TensorRT ❓ [Question] No improvement when I use sparse-weights?

❓ Question

No speed improvement when I use sparse-weights. I just modified this notebook https://github.com/pytorch/TensorRT/blob/master/notebooks/Hugging-Face-BERT.ipynb And add the sparse_weights=True in the compile part. I also changed the regional bert-base model when I apply 2:4 sparse on most parts of the FC layers.
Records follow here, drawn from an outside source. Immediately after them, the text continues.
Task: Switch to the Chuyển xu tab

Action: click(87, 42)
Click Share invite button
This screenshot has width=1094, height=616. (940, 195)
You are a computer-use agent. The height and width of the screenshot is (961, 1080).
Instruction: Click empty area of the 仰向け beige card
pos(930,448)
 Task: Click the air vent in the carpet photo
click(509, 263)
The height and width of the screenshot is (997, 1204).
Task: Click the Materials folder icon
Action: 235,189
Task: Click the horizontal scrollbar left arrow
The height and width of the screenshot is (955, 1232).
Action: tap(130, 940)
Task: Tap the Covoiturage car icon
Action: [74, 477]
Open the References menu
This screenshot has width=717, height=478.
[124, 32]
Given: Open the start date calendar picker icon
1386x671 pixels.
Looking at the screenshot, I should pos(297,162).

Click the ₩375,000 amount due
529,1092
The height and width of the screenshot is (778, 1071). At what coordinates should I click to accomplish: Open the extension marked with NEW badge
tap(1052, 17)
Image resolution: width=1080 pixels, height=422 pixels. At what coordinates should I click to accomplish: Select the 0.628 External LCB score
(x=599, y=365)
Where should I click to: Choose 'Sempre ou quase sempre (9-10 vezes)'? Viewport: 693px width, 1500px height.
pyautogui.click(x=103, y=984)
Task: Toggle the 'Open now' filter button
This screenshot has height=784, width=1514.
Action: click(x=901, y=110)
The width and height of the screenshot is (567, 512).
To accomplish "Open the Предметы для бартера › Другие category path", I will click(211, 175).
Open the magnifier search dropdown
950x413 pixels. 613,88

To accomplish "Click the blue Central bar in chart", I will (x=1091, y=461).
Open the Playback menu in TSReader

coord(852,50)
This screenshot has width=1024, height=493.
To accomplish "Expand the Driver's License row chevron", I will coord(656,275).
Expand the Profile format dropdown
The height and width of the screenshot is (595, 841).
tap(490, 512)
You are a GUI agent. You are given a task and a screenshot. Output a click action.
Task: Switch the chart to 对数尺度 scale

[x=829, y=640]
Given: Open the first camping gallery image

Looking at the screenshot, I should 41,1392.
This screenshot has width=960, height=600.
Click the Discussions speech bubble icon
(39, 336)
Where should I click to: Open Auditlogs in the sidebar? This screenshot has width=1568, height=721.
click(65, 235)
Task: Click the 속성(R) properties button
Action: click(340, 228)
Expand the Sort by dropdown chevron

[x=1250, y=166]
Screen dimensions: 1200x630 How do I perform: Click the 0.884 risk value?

But whether I set the "sparse_weights=True", the results look like no changes. Here are some results.

set sparse_weights=False

set sparse_weights=True

Environment

Build information about Torch-TensorRT can be found by turning on debug messages

PyTorch Version (e.g., 1.0): 1.13
CPU Architecture:x86-64
OS (e.g., Linux):Ubuntu 18.04
How you installed PyTorch (conda, pip, libtorch, source):
Build command you used (if compiling from source):
Are you using local sources or building from archives:
Python version: 3.8
CUDA version: 11.7.1
GPU models and configuration: Nvidia A100 GPU & CUDA Driver Version 515.65.01
Any other relevant information:

Additional context

Sep 09 '22 02:09 wzywzywzy

Hi @wzywzywzy this is because of TensorRT's kernel autotuning. TRT selects the fastest kernels for your model, regardless of sparsity, so in this case the dense kernels may be faster than the sparse & thus are selected regardless of the flag.

Would be good to confirm this, but it is almost certainly the cause.

One other consideration: is your model in 2:4 structured sparsity? I can't tell by the above. Also, how did you sparsify the model?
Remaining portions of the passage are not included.